While the economy grew by over 7% in the three years till FY24 and is poised to grow by 7.2% this fiscal, creating adequate jobs for India’s growing workforce needs to be addressed on a mission mode.

A busy legislative agenda:

For the Finance Minister, a number of legislative Bills are also pending that have to be finalised and taken forward depending on the government’s priorities. While big ticket reforms on land and labour may not go through immediately, a number of economic Bills are on the drafting board. These include amendments to the Insolvency and Bankruptcy Code as well as the Companies Laws.

Amendments to the Insurance Act, 1938, and the Insurance Regulatory and Development Authority of India, 1999 for further reforms in the sector have also been pending. The ministry of corporate affairs has been working on a draft Digital Competition Bill which may be taken up for further consultations.

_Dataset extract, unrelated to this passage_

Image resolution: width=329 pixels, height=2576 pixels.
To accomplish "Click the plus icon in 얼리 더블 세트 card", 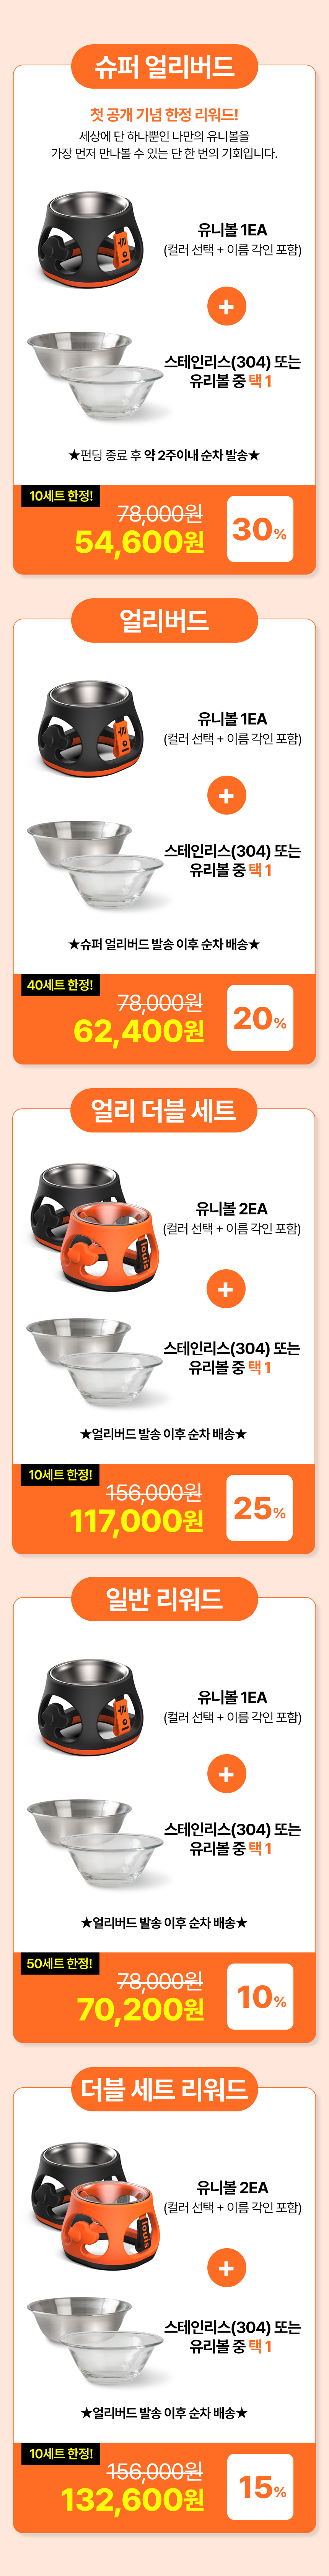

The Central Board of Indirect Taxes and Customs has also recently also invited suggestions on the draft Central Excise Bill, 2024 that would replace the Central Excise Act, 1944.

Goods and services tax:

As chair of the Goods and Services Tax Council, Sitharaman will also have to delve into a number of issues. Revenue from the indirect tax regime has been growing at a steady pace. A meeting of the GST Council is pending and is likely to be announced soon. Online gaming companies are hoping that it will take up the planned six-month review of the 28% tax on the sector and possibly provide some relief. Meanwhile, industry is hoping that the rate rationalisation exercise, under a Group of Ministers of the GST Council, will also be taken forward.